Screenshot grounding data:
· · · ·

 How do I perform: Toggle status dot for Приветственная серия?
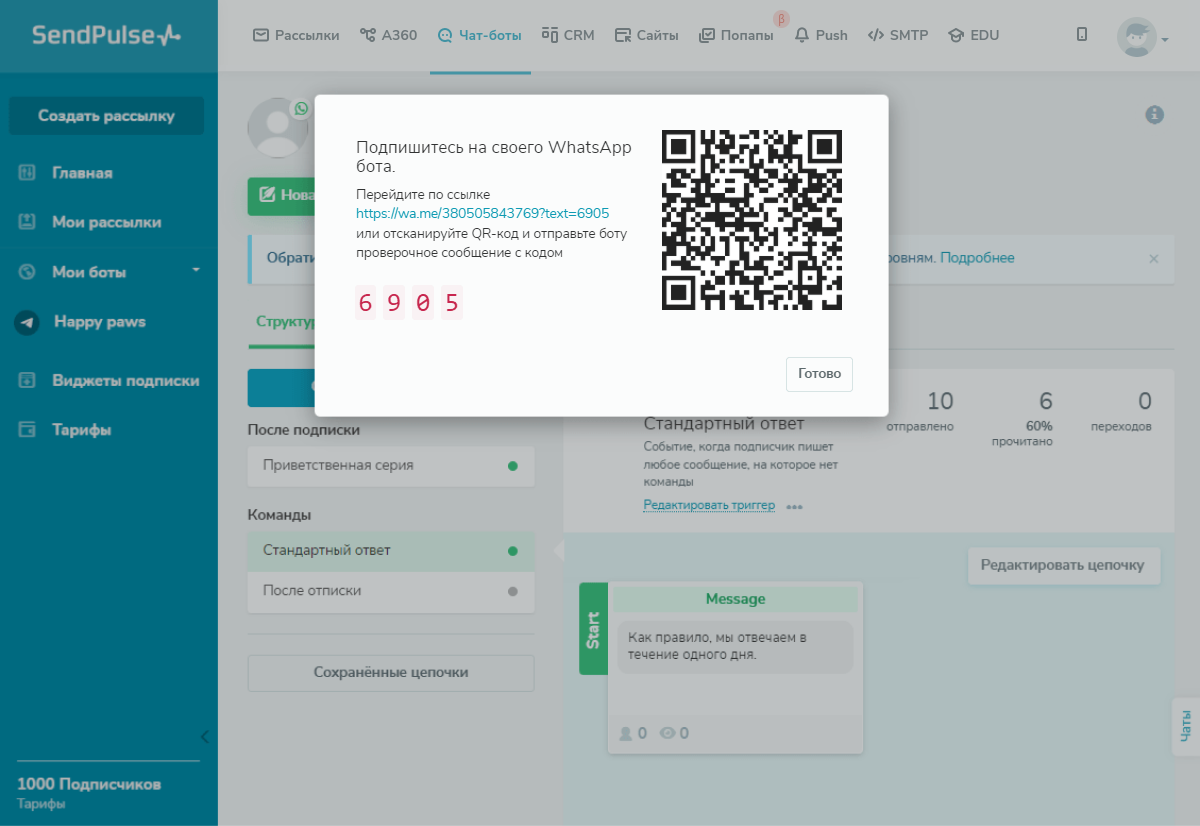pos(514,466)
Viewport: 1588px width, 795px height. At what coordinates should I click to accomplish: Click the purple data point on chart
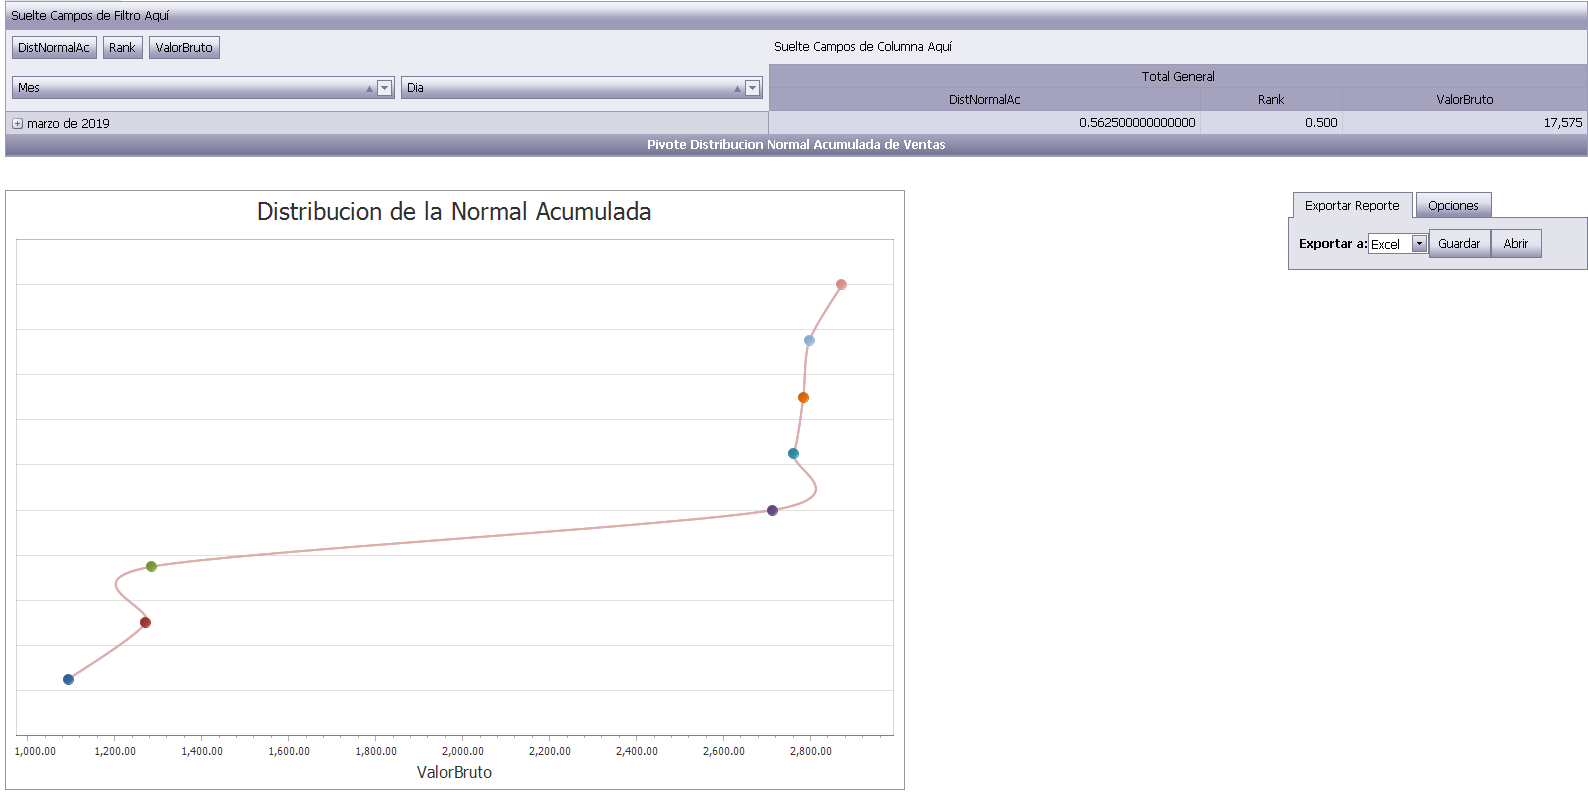pyautogui.click(x=772, y=511)
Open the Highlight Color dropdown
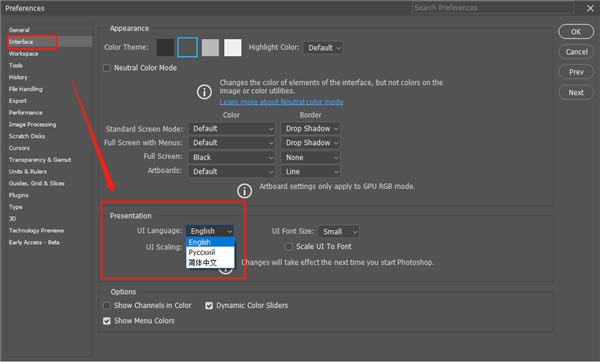 [x=323, y=48]
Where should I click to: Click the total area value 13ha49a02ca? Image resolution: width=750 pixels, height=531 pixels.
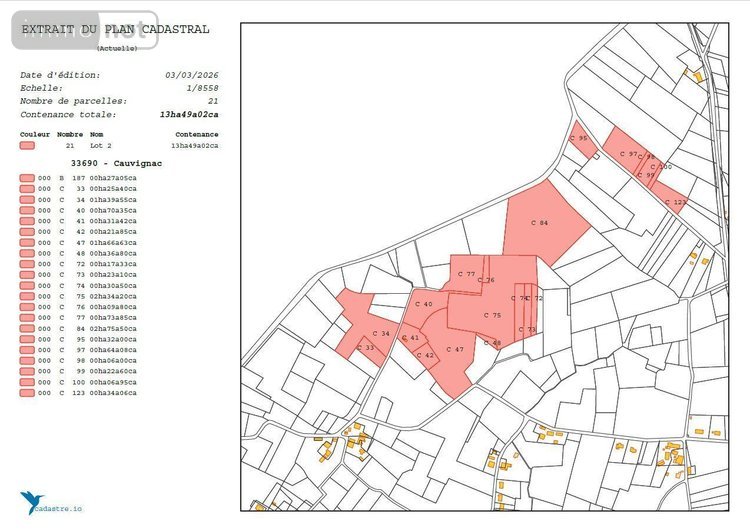click(x=189, y=115)
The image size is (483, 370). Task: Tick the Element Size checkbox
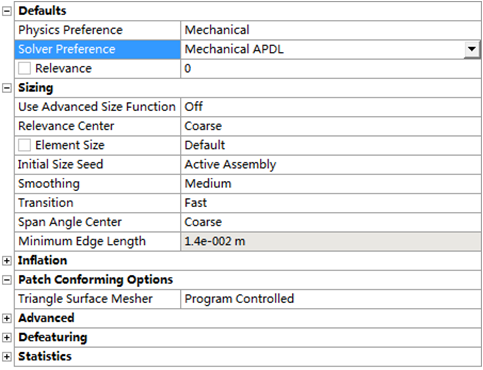24,145
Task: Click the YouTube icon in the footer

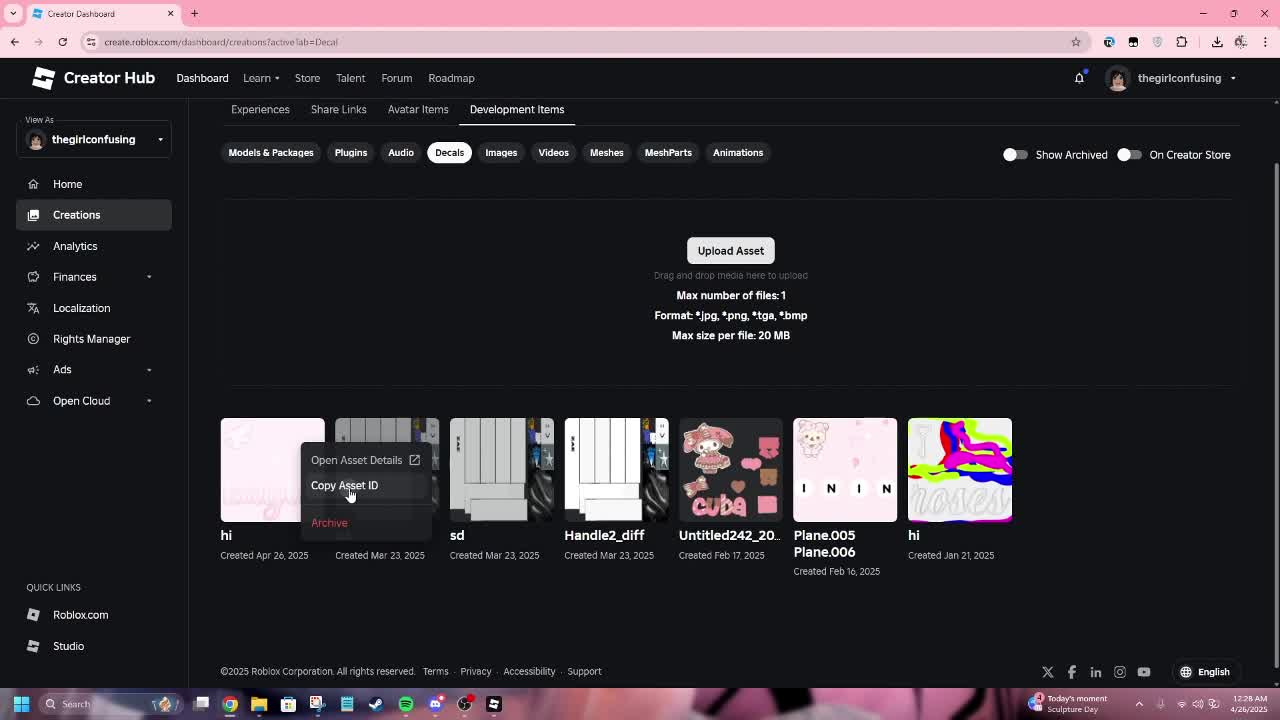Action: pyautogui.click(x=1144, y=671)
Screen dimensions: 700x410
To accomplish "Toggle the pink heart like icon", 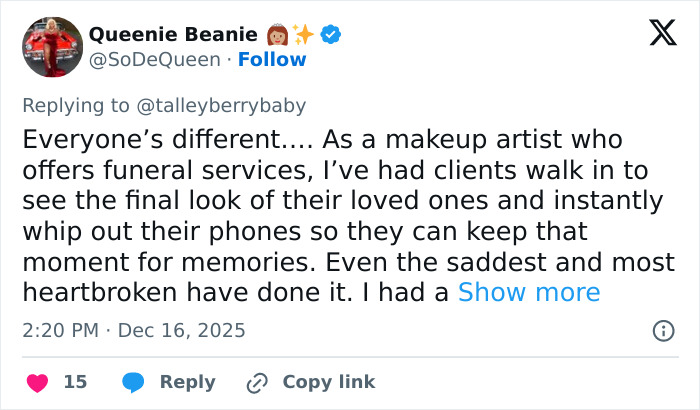I will [x=37, y=382].
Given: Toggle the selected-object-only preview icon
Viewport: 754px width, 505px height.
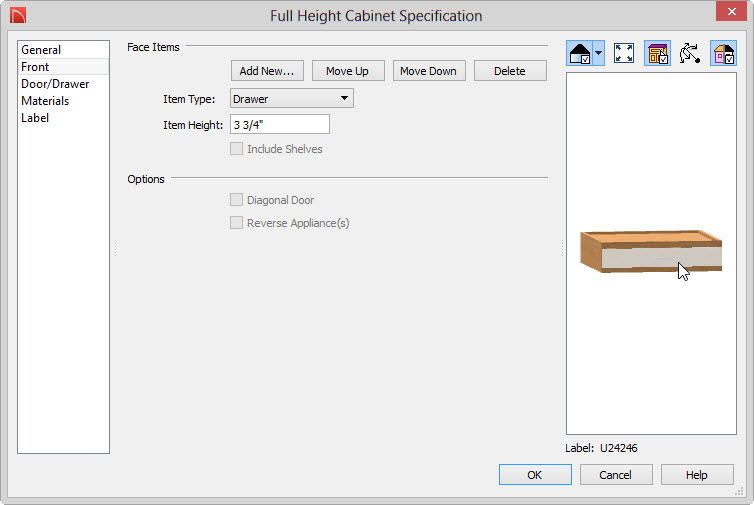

· · · ·

◆ **Your goal**:
Please retype the lines from the one containing "Given: Toggle the" through the last line of the records above, exactly as written, and leave out any pictures.

◆ **Result of this task**:
Given: Toggle the selected-object-only preview icon
Viewport: 754px width, 505px height.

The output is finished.